Brazil is bracing for a third wave of Covid-19 as winter approaches amid a slow vaccine rollout and Jair Bolsonaro is unwilling to impose lockdowns.
Just over a fifth of Brazilians have received their first dose, while 11 percent have been fully vaccinated. This compares with 60 percent of Britons with a first dose and 41 percent with a double shot.
The sprawling country of 212 million people has largely returned to normal as it records about 1,600 daily deaths on average, about half the number from its devastating April peak, but experts say warning lights are flashing again.
Epidemiologists blame Bolsonaro for fostering a complacent attitude, telling Brazilians in March to stop “whining and crying” about Covid, and pushing ahead with plans to host the Copa America football tournament next month.
“Brazil has taken an unprecedented health catastrophe and turned it into something normal. The majority of people are acting as if there is no pandemic,” said infectious disease specialist Jose David Urbaez.
“Therefore, predictions are for a very intense third wave,” he added.
A health worker in PPE stands with patients in an intensive care unit in Rio de Janeiro
A protester holds a sign criticizing Bolsonaro over plans to host the Copa America football tournament in Brasilia on Sunday. The competition kicks off on July 10 – just as experts believe the country may experience a third wave of Covid-19
Meanwhile, high-risk virus variants — including the Brazilian and Indian variants — threaten to accelerate the spread of the disease.

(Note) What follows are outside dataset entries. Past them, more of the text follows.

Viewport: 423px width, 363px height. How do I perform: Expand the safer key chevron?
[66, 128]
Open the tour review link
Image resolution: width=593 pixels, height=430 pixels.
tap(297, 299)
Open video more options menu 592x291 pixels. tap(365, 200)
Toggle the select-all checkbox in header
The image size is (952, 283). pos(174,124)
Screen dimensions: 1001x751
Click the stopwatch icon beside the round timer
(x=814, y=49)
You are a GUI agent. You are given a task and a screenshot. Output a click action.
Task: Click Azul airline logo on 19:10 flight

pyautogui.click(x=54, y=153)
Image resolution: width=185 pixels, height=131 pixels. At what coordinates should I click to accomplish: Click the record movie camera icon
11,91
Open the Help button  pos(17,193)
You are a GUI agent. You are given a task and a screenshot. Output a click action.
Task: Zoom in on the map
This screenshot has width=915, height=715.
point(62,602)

Covid-19 has already claimed more than 470,000 lives in Brazil, second only to the United States.
The death toll per capita in the South American country – more than 220 per 100,000 inhabitants – is one of the highest in the world.
Some experts say a new wave in Brazil shouldn’t even be called a “third wave,” as the first and second never really subsided.
Whatever you call it, it threatens to hit just as Brazil hosts the Copa America, the South American football championships, which Bolsonaro welcomed after organizers pulled the plug on the original host country Argentina at the last minute due to their own wave of COVID-19.
A woman holds a banner accusing Bolsonaro of ‘genocide’
The 10-nation tournament starts on Sunday and lasts until July 10.
The mayor of Rio de Janeiro, which is scheduled to host eight matches, including the final, has already said his city may be canceling.
Bolsonaro faces mounting criticism and a Senate investigation over his controversial treatment of Covid-19, including his refusal of several vaccine offers.
He promised last week that all Brazilians would be vaccinated by the end of the year, but experts say that will be difficult.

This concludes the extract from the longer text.